Abstract
Somatic hypermutation (SHM) is an important step in antigen-driven B cell development creating B lymphocytes expressing high-affinity antibody receptors. It is known that the peripheral B lymphocyte compartments of healthy children and adults differ considerably. However, the development of SHM with age has not been studied in detail previously. Therefore, we used the immunoglobulin (Ig)κ-restriction enzyme hot-spot mutation assay (Igκ-REHMA) to gain an estimation of SHM levels in different age groups in order to relate this to the size of the memory B lymphocyte subpopulations. We show that the level of SHM increases rapidly during the first 2 years of life. This reflects the changes of the memory B cell subpopulations, but also changes in the SHM within memory B cell subsets, probably reflecting an increase of secondary memory B cell responses.

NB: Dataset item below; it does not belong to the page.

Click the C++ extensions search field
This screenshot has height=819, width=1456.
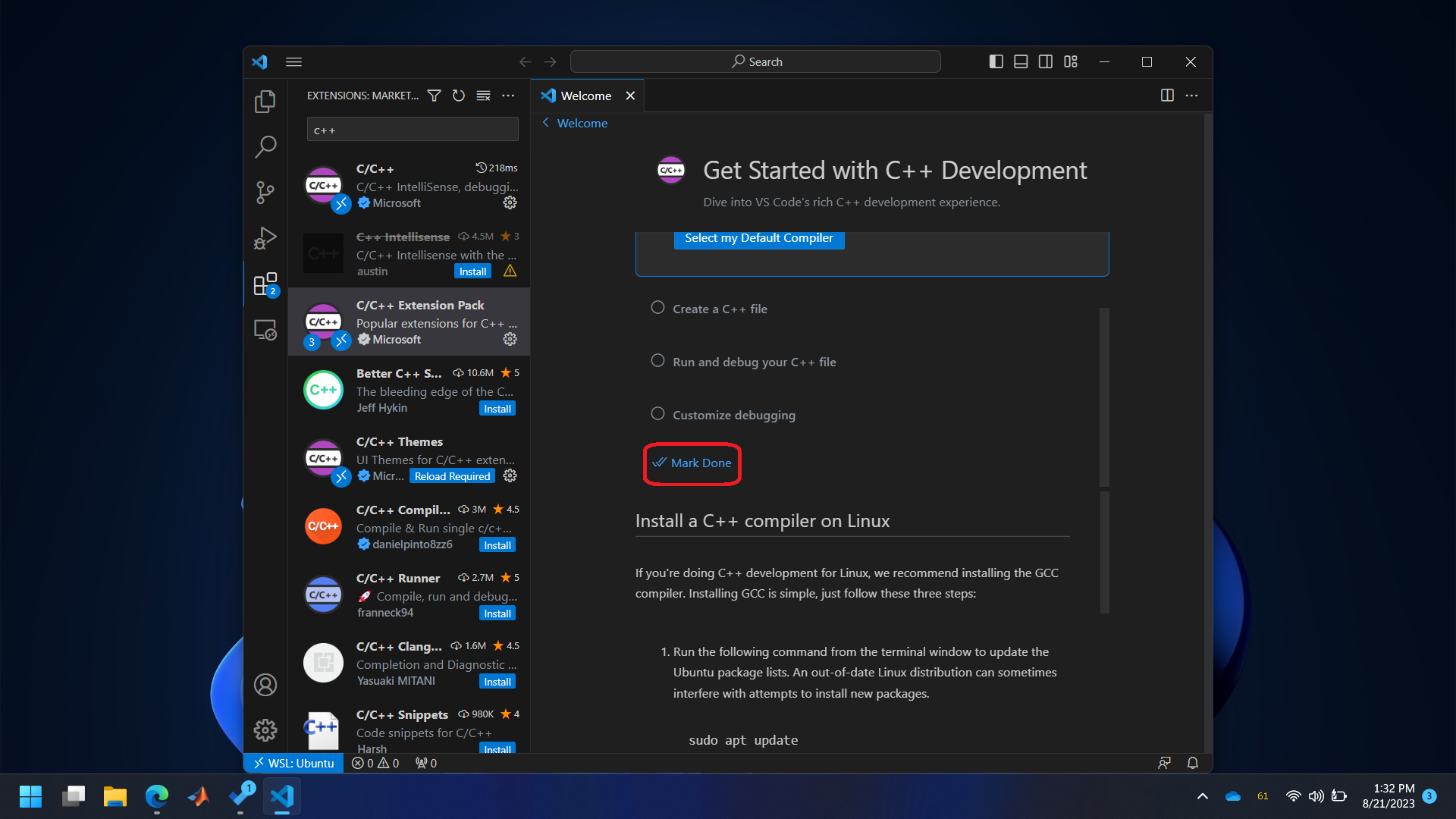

Keywords: memory B cell, peripheral B cell development, somatic hypermutation
Introduction
Somatic hypermutations (SHM) are introduced in a programmed process in the variable regions of immunoglobulin genes to generate higher-affinity B cell receptors (BCR) in memory B cells. In bone marrow, pro- and pre-B cells develop from haematopoietic stem cells, and a unique BCR is generated by V(D)J recombination of the immunoglobulin (Ig) heavy chain and light chain loci. Antigen exposure in the periphery induces activation and further differentiation into so-called switched memory B lymphocytes (smB) in germinal centre (GC) reactions in secondary lymphoid tissues by two separate processes: class-switch recombination (CSR), which leads to loss of surface IgM, and gain of surface IgG, IgA or IgE and SHM, which leads to enhanced antibody affinity [1]. Non-switched memory B lymphocytes (nsmB) mutate their immunoglobulin receptor at least partly outside a germinal centre, without CSR [2].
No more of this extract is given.